The anime adaptation is directed by Akane Ozora, with Ēyo Kurosaki as writer. Reina Nasu is in charge of character design and animation direction. Akinori Shiba is in charge of sound direction, with Crocodile producing the soundtrack. The theme song is "Bokura no Rendezvous" by Chasuke and Marshmallow Yakitaro as their characters.
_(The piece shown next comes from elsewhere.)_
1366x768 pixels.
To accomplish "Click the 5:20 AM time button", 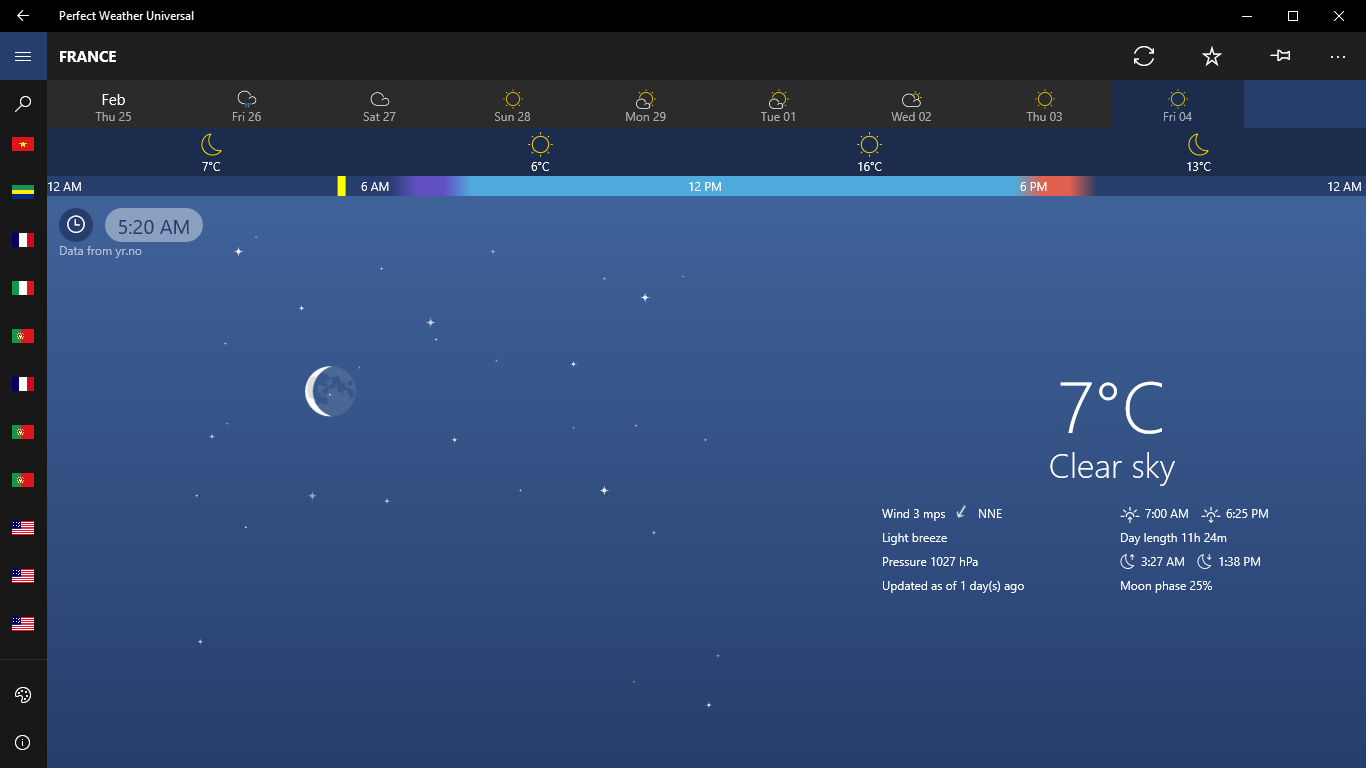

On March 22, 2025, OceanVeil announced that an English-language dub produced by Ascendent Animation would be released on April 6, 2025.

====Episodes====

| No. | Title | Directed by | Written by | Original release date |
|---|---|---|---|---|
| 1 | "A Man Who is a Perfect Match for Me" Transliteration: "Kanpeki na Ore-sama ni Tsuriau Otoko" (Japanese: 完璧な俺様に釣り合う男) | Unknown | Unknown | March 14, 2025 (online streaming) April 7, 2025 (television broadcast) |
| 2 | "What's Your Game, Zero?!" Transliteration: "Nan no Tsumori da Rei-ten Otoko!" (Japanese: なんのつもりだ0点男！) | Unknown | Unknown | April 14, 2025 |
| 3 | "Fukami and... a Girl?!" Transliteration: "Fukami to... Onna!?" (Japanese: 深見と。。。女!?) | Unknown | Unknown | April 21, 2025 |
| 4 | "Say My Name" Transliteration: "Namae o Yondemite Hoshii" (Japanese: 名前を呼んでみてほしい) | Unknown | Unknown | May 5, 2025 |
| 5 | "I Won't Go Easy on You" Transliteration: "Yasashiku Nanka Sun Janē yo" (Japanese: 優しくなんかすんじゃねえよ) | Unknown | Unknown | May 12, 2025 |
| 6 | "Sorry... I've Got a Cold" Transliteration: "Warui kedo... Kaze Moratte" (Japanese: 悪いけど。。。風邪もらって) | Unknown | Unknown | May 19, 2025 |
| 7 | "I Couldn't Help But Be Attracted" Transliteration: "Dōshiyō mo Naku Hikareteta" (Japanese: どうしようもなく惹かれてた) | Unknown | Unknown | June 2, 2025 |
| 8 | "Is It So Bad If I Fall in Love?" Transliteration: "Suki ni Nattara Dame na no ka?" (Japanese: 好きになったらだめなのか？) | Unknown | Unknown | June 9, 2025 |

===TV drama===
A live-action television drama adaptation of Unexpectedly Naughty Fukami was announced on February 27, 2026. It was broadcast on Tokyo MX from April 7 to June 9, 2026. (Note: Tokyo MX lists the broadcast date as April 6, 2026, at 25:00, which is April 7, 2026, at 1:00 a.m.) It will also be streamed on DMM TV and TVer. GagaOOLala acquired the streaming rights for the series outside of Japan.

The drama is directed by Eriko Shirai and produced by Kazuhiro Itō, with Nao Shioji in charge of the script. The series stars Atsuki Kashio as Kaji and Yu Miyazaki as Fukami.